Re: g_NCR5380 PDMA, was Re: [PATCH 0/6] ncr5380: Miscellaneous minor patches

From: Finn Thain
Date: Fri Feb 17 2017 - 17:36:19 EST



On Thu, 16 Feb 2017, Ondrej Zary wrote:

> On Tuesday 31 January 2017 02:31:45 Finn Thain wrote:
> [...]
> > Are you trying to figure out which commands are going to disconnect
> > during a transfer? This is really a function of the firmware in the
> > target; there are no good heuristics AFAICT, so the PDMA algorithm has
> > to be robust. mac_scsi has to cope with this too.
> >
> > Does the problem go away when you assign no IRQ? When instance->irq ==
> > NO_IRQ, the core driver will inhibit disconnect privileges.
>
> Yes, it seems to run fine with IRQ/disconnect disabled. With IRQ
> enabled, "dd if=/dev/sr0 of=anything" stops after a while.

When you say "stops", do you mean an infinite loop in
generic_NCR5380_pread or does the loop complete (which would presumably
leave the target stuck in DATA IN phase, and a scsi command timeout would
probably follow after 30 seconds...)

> I get gated 53C80 IRQ, BASR=0x10, MODE=0x0e, STATUS=0x7c.
>

You can use NCR5380_print() to get a decoded register dump.

When I decode the above values I get,

BASR = 0x10 = BASR_IRQ
MODE = 0x0e = MR_ENABLE_EOP_INTR | MR_MONITOR_BSY | MR_DMA_MODE
STATUS = 0x7c = SR_BSY | SR_REQ | SR_MSG | SR_CD | SR_IO

Since BASR_PHASE_MATCH is not set, the interrupt is almost certainly a
phase mismatch. The new phase is SR_MSG | SR_CD | SR_IO = PHASE_MSGIN,
which shows that the target has given up on the DATA IN phase and is
presumably trying to send a DISCONNECT message.

> When I enable interrupts during PDMA (like the removed UNSAFE macro
> did), the problems go away. I see an IRQ after each pread call.

You shouldn't need an interrupt, because NCR5380_dma_complete() gets
called regardless. AFAICT, the only difference is the timing, which
becomes less predictable. Calling spinlock_irq_restore() before the
transfer seems to create a race condition between hostdata->dma_len store
and load.

I think that the pread call has not yet returned when the interrupt fires
and NCR5380_dma_complete() is called. Hence hostdata->dma_len has not yet
been initialized.

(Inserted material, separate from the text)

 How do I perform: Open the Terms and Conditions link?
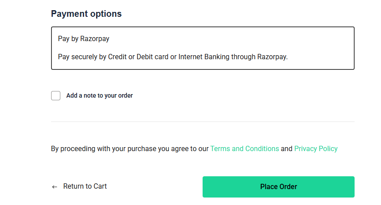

So when NCR5380_dma_complete() is called by the
interrupt handler, SCp.this_residual will not change at all because
hostdata->dma_len is still zero.

> (had to disable "no 53C80 gated irq after transfer" and "no end dma
> signal" messages to reduce log spam)
>

That may provide a quick way to detect the failed PDMA transfer, at least
for testing purposes. There may be a more conclusive test for a partial
transfer.

We could to implement something like macscsi_dma_residual() to take care
of a failed PDMA transfer. That way, the failure can be taken into account
when NCR5380_dma_complete() is called at the end of the transfer.

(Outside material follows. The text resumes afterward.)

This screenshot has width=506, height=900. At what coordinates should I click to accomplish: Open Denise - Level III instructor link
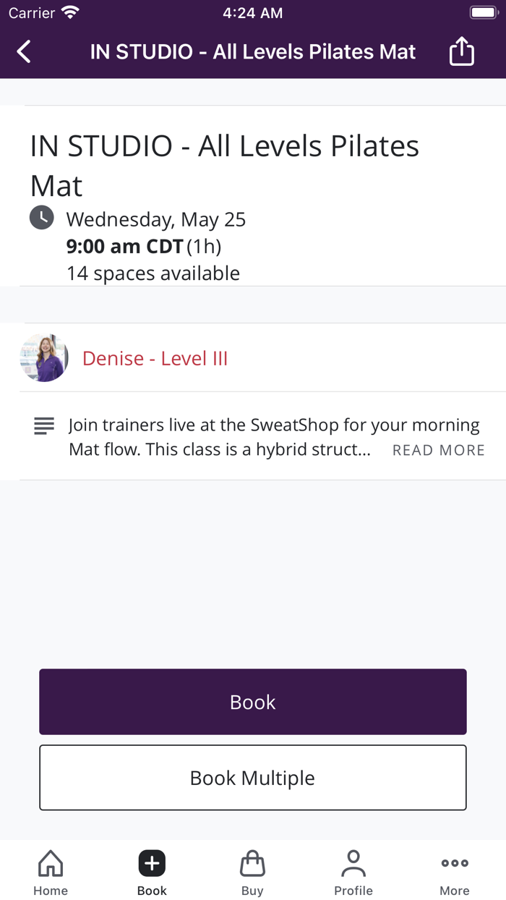click(x=155, y=358)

See patch below for example. It should confirm the theory above though it
really needs some timeouts added (NCR5380_poll_politely()). And perhaps we
could do something more clever than retry indefinitely, though we can
still rely on the command timeout.

diff --git a/drivers/scsi/g_NCR5380.c b/drivers/scsi/g_NCR5380.c
index 6f9665d..75cfaf3 100644
--- a/drivers/scsi/g_NCR5380.c
+++ b/drivers/scsi/g_NCR5380.c
@@ -497,15 +497,17 @@ static inline int generic_NCR5380_pread(struct NCR5380_hostdata *hostdata,
blocks--;
}

+ hostdata->pdma_residual = 0;
+
if (!(NCR5380_read(hostdata->c400_ctl_status) & CSR_GATED_53C80_IRQ))
- printk("53C400r: no 53C80 gated irq after transfer");
+ hostdata->pdma_residual = hostdata->dma_len;

/* wait for 53C80 registers to be available */
while (!(NCR5380_read(hostdata->c400_ctl_status) & CSR_53C80_REG))
;

if (!(NCR5380_read(BUS_AND_STATUS_REG) & BASR_END_DMA_TRANSFER))
- printk(KERN_ERR "53C400r: no end dma signal\n");
+ hostdata->pdma_residual = hostdata->dma_len;

return 0;
}
@@ -576,12 +578,14 @@ static inline int generic_NCR5380_pwrite(struct NCR5380_hostdata *hostdata,
/* FIXME - no timeout */
}

- if (!(NCR5380_read(BUS_AND_STATUS_REG) & BASR_END_DMA_TRANSFER)) {
- printk(KERN_ERR "53C400w: no end dma signal\n");
- }
+ hostdata->pdma_residual = 0;
+
+ if (!(NCR5380_read(BUS_AND_STATUS_REG) & BASR_END_DMA_TRANSFER))
+ hostdata->pdma_residual = hostdata->dma_len;

while (!(NCR5380_read(TARGET_COMMAND_REG) & TCR_LAST_BYTE_SENT))
; // TIMEOUT
+
return 0;
}

@@ -607,6 +611,11 @@ static int generic_NCR5380_dma_xfer_len(struct NCR5380_hostdata *hostdata,
return transfersize;
}

+static int generic_NCR5380_dma_residual(struct NCR5380_hostdata *hostdata)
+{
+ return hostdata->pdma_residual;
+}
+
/*
* Include the NCR5380 core code that we build our driver around
*/
diff --git a/drivers/scsi/g_NCR5380.h b/drivers/scsi/g_NCR5380.h
index 81b22d9..08c91b7 100644
--- a/drivers/scsi/g_NCR5380.h
+++ b/drivers/scsi/g_NCR5380.h
@@ -26,7 +26,8 @@
int c400_ctl_status; \
int c400_blk_cnt; \
int c400_host_buf; \
- int io_width;
+ int io_width; \
+ int pdma_residual;

#define NCR53C400_mem_base 0x3880
#define NCR53C400_host_buffer 0x3900
@@ -35,7 +36,7 @@
#define NCR5380_dma_xfer_len generic_NCR5380_dma_xfer_len
#define NCR5380_dma_recv_setup generic_NCR5380_pread
#define NCR5380_dma_send_setup generic_NCR5380_pwrite
-#define NCR5380_dma_residual NCR5380_dma_residual_none
+#define NCR5380_dma_residual generic_NCR5380_dma_residual

#define NCR5380_intr generic_NCR5380_intr
#define NCR5380_queue_command generic_NCR5380_queue_command

--